* BEGIN Data for this exercise *

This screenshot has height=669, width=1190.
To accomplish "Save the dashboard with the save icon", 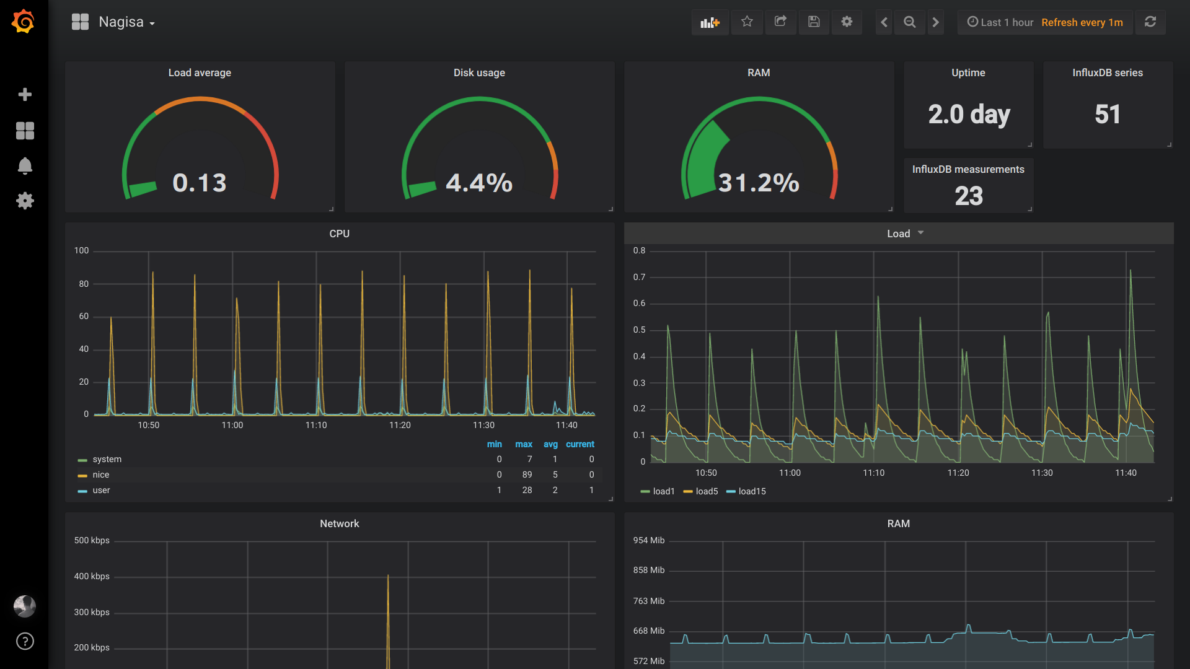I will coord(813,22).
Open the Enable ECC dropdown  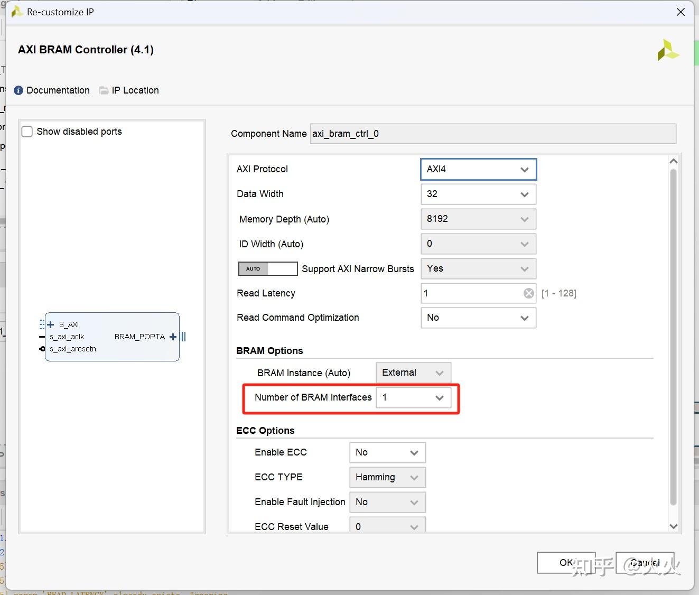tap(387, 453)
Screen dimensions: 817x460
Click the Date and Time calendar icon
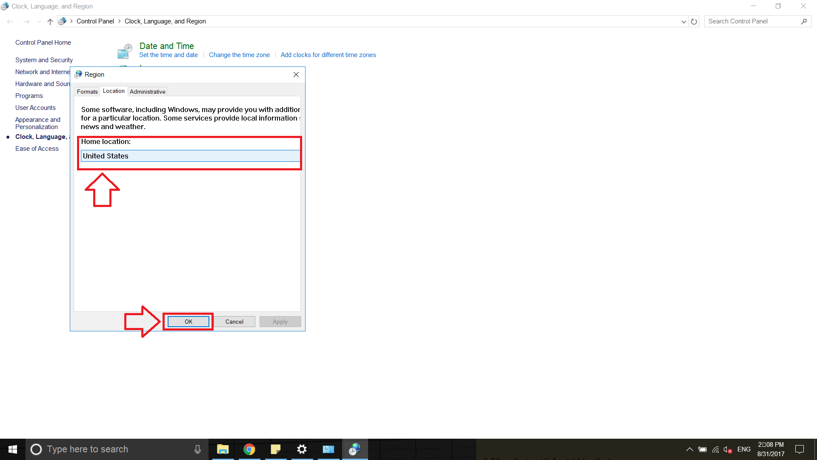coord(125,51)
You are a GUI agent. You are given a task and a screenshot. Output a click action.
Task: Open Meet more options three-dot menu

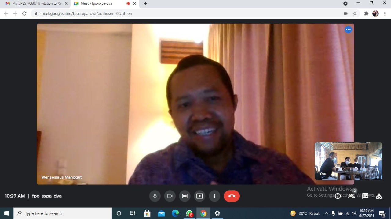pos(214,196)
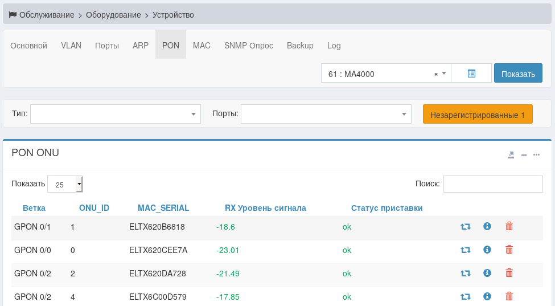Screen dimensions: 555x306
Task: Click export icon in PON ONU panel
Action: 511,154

* END Data for this exercise *
* BEGIN Data for this exercise *

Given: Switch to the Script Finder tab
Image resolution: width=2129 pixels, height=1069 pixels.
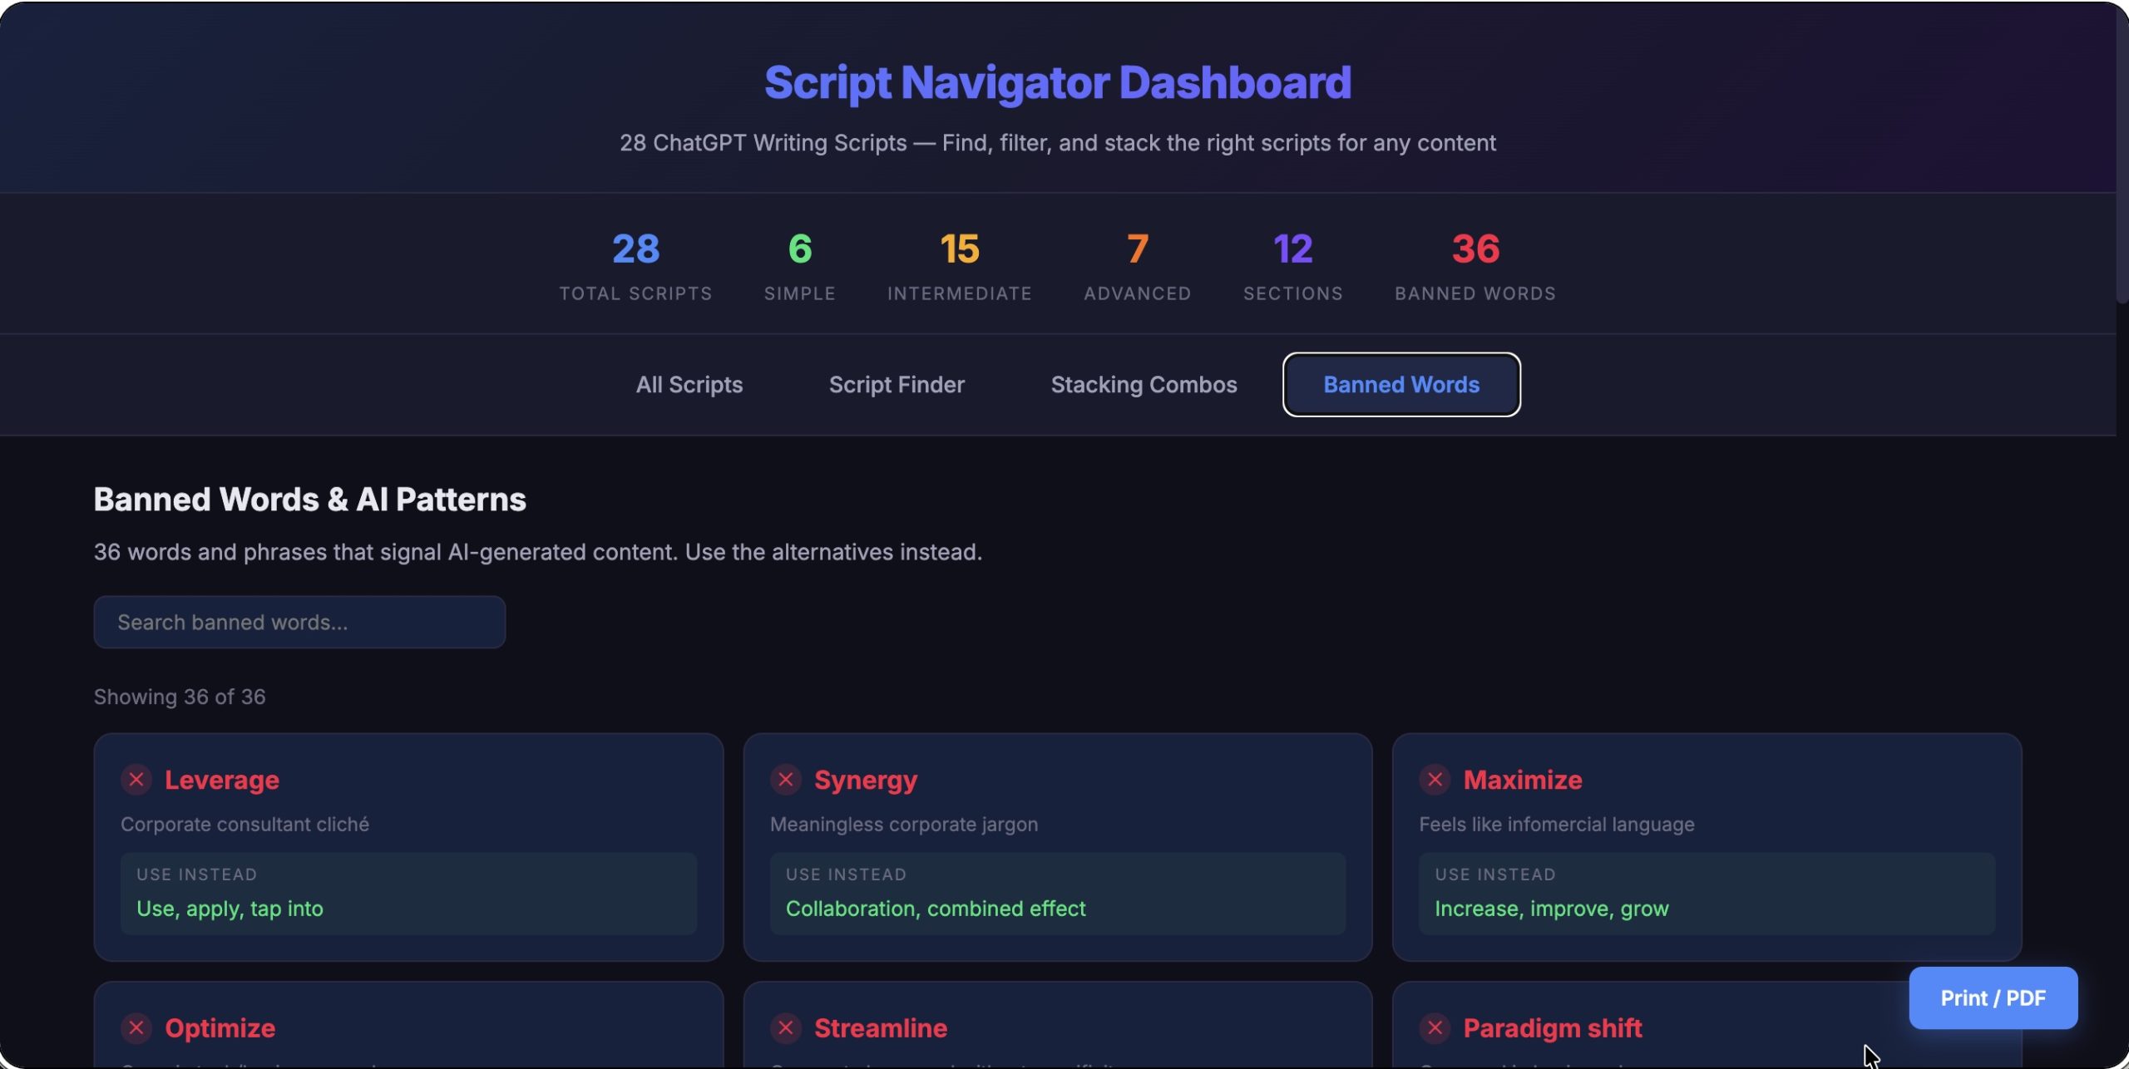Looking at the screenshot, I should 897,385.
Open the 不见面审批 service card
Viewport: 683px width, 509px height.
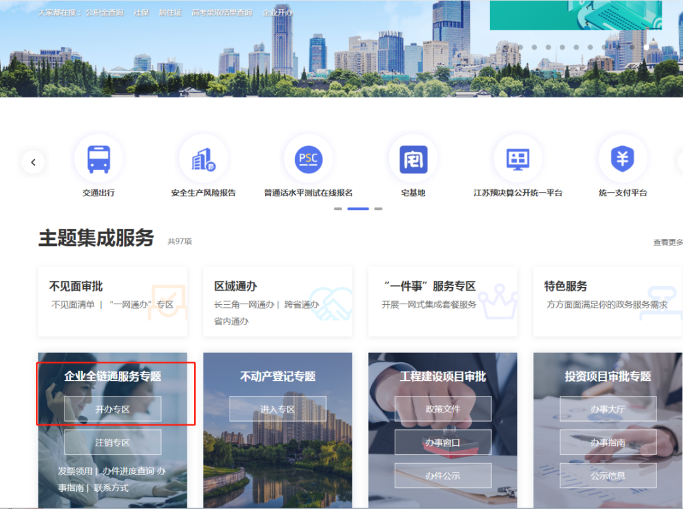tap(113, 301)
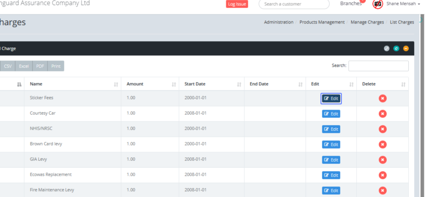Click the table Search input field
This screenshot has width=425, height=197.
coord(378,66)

* END Data for this exercise *
* BEGIN Data for this exercise *

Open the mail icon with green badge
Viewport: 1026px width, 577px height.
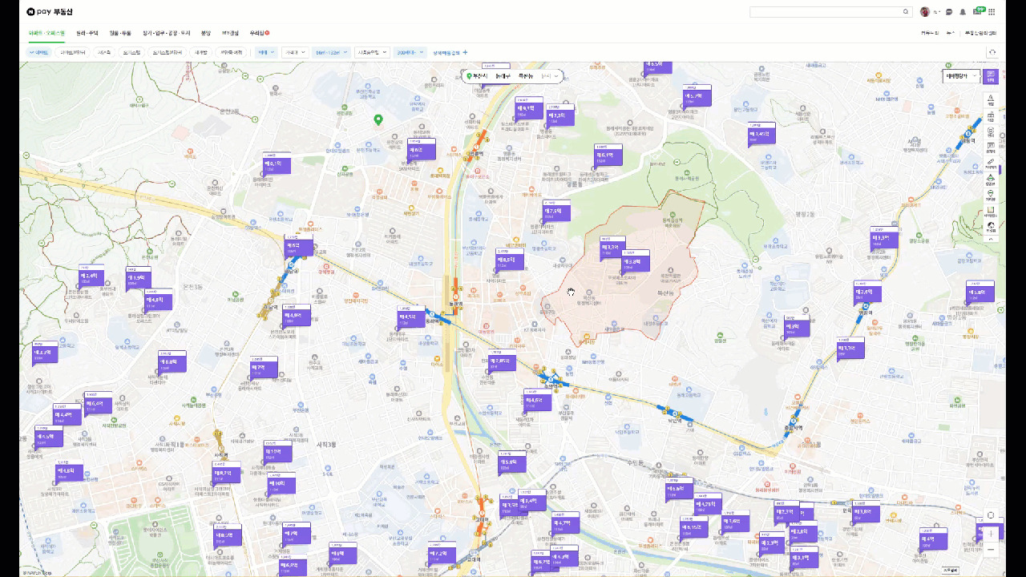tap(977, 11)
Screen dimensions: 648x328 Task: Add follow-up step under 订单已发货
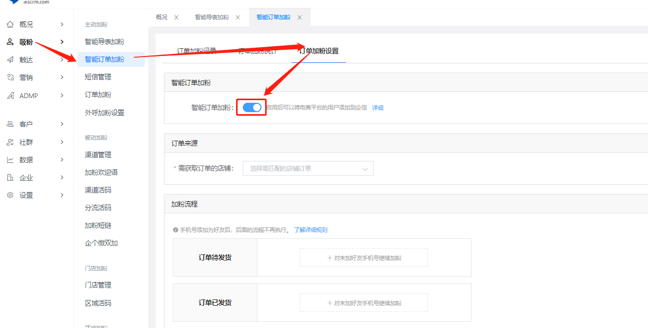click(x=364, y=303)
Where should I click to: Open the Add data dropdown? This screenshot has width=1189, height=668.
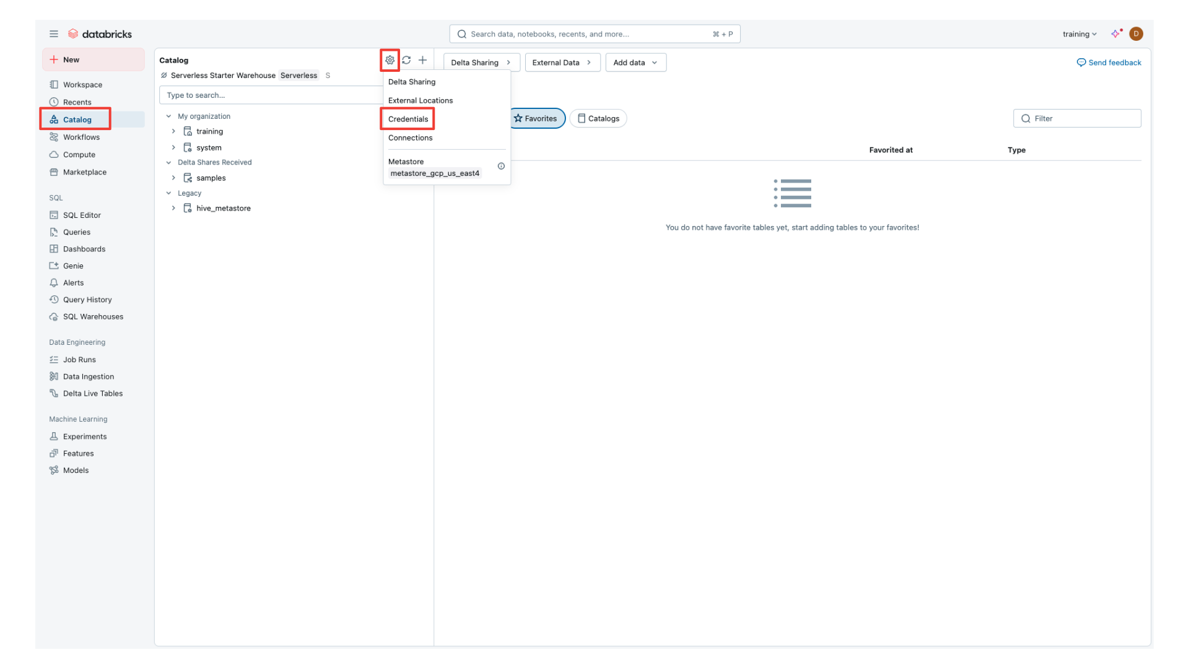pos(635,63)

* END Data for this exercise *

Please quote the material from the line containing "Open the 不见面审批 service card" down to the line containing "coord(378,66)", with both of those lines included and the pictures left out.

Open the 不见面审批 service card
Viewport: 683px width, 509px height.
tap(113, 301)
Click the table Search input field
This screenshot has width=425, height=197.
coord(378,66)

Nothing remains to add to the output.